Chapter 27: Depth, 3D Vision & Neural Scene Representations

"For years I flattened the world into a grid of brightness and called it sight. Then someone asked me how far away the chair was, and I realized I had been reading a novel by looking only at the shape of the ink."
A Pixel That Finally Learned to Reach Out and Touch the Scene

Big Picture

This chapter is where the deep networks of Part III collide with the projective geometry of Part II, and the prize is the third dimension that a camera throws away. A photograph is a projection: the moment light hits the sensor, depth is collapsed and the scene's geometry is lost. Part II recovered that geometry with two cameras and triangulation. This chapter recovers it with learned priors, sometimes from a single image, and then goes further, asking a network not merely to estimate depth but to represent the entire scene as a function you can render from any new viewpoint. We travel from a depth map (one number per pixel) through explicit 3D structures (points, voxels, meshes), to networks that operate directly on irregular point sets, and finally to the neural and point-based scene representations, NeRF and 3D Gaussian splatting, that redefined novel-view synthesis between 2020 and 2024. The connecting thread is geometry as a learnable object.

Chapter Overview

Every model in this book so far has lived in the image plane. Even the video networks of Chapter 26 stacked images and reasoned about how the plane changed over time. But the world is not flat, and a great deal of what we want vision systems to do (drive a car, grasp an object, build a map, place a virtual sofa in a living room) requires knowing where things are in three dimensions, not just what they are in two. Recovering that third dimension is the oldest problem in computer vision and one of the hardest, because projection is a lossy, many-to-one mapping: infinitely many 3D scenes produce the same 2D image. Part II solved the problem with explicit geometry, two or more views, calibrated cameras, and triangulation. This chapter shows what changes when you let a network learn the priors that disambiguate depth, and what becomes possible when geometry itself becomes the thing the network outputs.

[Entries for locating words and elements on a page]
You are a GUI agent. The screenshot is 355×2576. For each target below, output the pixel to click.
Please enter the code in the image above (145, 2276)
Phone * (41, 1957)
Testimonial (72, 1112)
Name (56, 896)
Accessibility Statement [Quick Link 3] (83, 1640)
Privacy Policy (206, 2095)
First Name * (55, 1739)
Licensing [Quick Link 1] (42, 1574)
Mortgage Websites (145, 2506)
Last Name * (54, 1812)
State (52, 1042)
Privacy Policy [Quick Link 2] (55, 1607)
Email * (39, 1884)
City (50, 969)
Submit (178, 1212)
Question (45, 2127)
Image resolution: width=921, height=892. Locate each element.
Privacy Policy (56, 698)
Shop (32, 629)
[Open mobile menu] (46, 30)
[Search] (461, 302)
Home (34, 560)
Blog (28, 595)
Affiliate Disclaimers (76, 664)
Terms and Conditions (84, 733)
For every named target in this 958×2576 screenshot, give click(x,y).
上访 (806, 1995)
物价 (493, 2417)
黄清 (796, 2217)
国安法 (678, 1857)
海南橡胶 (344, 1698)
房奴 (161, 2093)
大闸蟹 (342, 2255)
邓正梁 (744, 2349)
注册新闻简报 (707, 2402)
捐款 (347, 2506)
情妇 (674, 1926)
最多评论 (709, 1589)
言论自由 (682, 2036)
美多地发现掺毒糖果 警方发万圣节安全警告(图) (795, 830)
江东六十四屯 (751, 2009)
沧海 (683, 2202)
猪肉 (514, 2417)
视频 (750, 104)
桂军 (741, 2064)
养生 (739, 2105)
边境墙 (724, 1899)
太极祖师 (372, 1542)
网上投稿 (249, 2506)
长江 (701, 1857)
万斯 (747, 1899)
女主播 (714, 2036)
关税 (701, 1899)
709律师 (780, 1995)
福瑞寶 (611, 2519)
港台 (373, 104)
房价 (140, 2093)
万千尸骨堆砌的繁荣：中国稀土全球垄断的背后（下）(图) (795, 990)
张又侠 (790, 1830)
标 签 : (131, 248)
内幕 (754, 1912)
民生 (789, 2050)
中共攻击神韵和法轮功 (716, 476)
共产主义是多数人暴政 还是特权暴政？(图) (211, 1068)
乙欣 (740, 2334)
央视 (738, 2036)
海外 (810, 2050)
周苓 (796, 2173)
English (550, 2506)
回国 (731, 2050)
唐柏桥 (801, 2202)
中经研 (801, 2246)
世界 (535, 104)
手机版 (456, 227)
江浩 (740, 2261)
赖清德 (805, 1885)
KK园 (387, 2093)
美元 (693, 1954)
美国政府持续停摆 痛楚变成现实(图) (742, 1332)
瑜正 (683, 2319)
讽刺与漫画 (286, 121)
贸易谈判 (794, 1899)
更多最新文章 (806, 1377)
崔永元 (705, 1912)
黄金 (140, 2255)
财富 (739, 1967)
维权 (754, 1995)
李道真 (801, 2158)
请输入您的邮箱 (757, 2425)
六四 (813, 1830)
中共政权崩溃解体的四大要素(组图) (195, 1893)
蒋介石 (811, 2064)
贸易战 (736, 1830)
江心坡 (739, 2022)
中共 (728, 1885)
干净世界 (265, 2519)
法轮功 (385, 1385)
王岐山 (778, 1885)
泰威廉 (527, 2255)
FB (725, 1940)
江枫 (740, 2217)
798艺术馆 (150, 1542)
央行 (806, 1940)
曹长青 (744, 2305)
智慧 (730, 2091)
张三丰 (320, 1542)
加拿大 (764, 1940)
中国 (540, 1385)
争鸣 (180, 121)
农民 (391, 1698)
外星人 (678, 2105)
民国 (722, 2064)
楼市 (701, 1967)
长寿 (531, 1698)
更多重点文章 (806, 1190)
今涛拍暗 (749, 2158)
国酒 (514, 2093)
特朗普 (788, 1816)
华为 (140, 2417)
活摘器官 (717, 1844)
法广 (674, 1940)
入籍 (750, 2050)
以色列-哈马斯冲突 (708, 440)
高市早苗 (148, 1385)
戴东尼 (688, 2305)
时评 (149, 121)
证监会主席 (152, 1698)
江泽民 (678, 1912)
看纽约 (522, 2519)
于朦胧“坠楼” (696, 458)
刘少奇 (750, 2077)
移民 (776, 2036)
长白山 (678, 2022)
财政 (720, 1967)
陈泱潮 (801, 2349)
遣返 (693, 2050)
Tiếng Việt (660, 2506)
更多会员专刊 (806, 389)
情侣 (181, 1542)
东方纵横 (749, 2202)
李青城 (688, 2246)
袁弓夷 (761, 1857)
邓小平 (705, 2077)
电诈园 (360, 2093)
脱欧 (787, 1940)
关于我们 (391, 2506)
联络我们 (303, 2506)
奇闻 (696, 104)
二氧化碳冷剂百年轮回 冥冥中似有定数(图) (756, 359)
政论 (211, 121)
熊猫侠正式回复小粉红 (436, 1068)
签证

◆ **Exercise task**
Please resume the chapter on depth, 3D vision, and neural scene representations, picking up right after its last sentence.

◆ **The output**
We open with the most striking case: estimating depth from a single image. Classically this is impossible, a single projection cannot determine scale, yet humans do it effortlessly using learned cues (perspective, texture gradients, familiar object sizes, shading). Section 27.1 shows how a network learns those same cues, why the right loss is scale-invariant, and how the 2024 foundation models for depth (Depth Anything, Marigold, Depth Pro) turned monocular depth from a fragile research demo into a reliable off-the-shelf tool. Once we can produce depth, we need somewhere to put it. Section 27.2 surveys the three explicit ways to store 3D structure, point clouds, voxel grids, and meshes, each with its own memory profile, its own natural operations, and its own pathologies, and shows how to convert a depth map into each one.

Explicit structures raise a deep learning problem the rest of the book sidestepped. A point cloud has no grid, no canonical ordering, no fixed neighbor relationships, so the convolution of Chapter 19 simply does not apply. Section 27.3 builds the architecture that solved this, PointNet, from its central insight (a symmetric function of per-point features gives permutation invariance) and follows it to the hierarchical and graph-based successors that brought back local structure. Then we make the conceptual leap that defines modern 3D vision. Instead of storing geometry explicitly, Section 27.4 represents a whole scene as a small neural network, a neural radiance field, that maps a 3D point and a viewing direction to color and density, and renders new views by marching rays through that field and integrating. NeRF is the place where the volume rendering of graphics meets the gradient descent of deep learning, and it leans directly on the camera calibration and pose estimation of Chapter 12 and Chapter 14.

NeRF is beautiful and slow. Section 27.5 covers the representation that kept its photorealism while throwing out the per-ray network: 3D Gaussian splatting, which models the scene as millions of colored, oriented translucent blobs and renders them by rasterization at hundreds of frames per second. Splatting is, in a sense, the explicit point cloud of Section 27.2 made differentiable and renderable, and its arrival in 2023 reshaped the field within a year. Finally, Section 27.6 steps back from any single method to the practical pipeline that real captures flow through: take photos or video, recover camera poses with structure from motion, train a radiance field or splat, clean the result, and export to a game engine or web viewer. This is where the geometry of Part II and the learning of Part III become one workflow, and where the failure modes that no paper advertises actually live.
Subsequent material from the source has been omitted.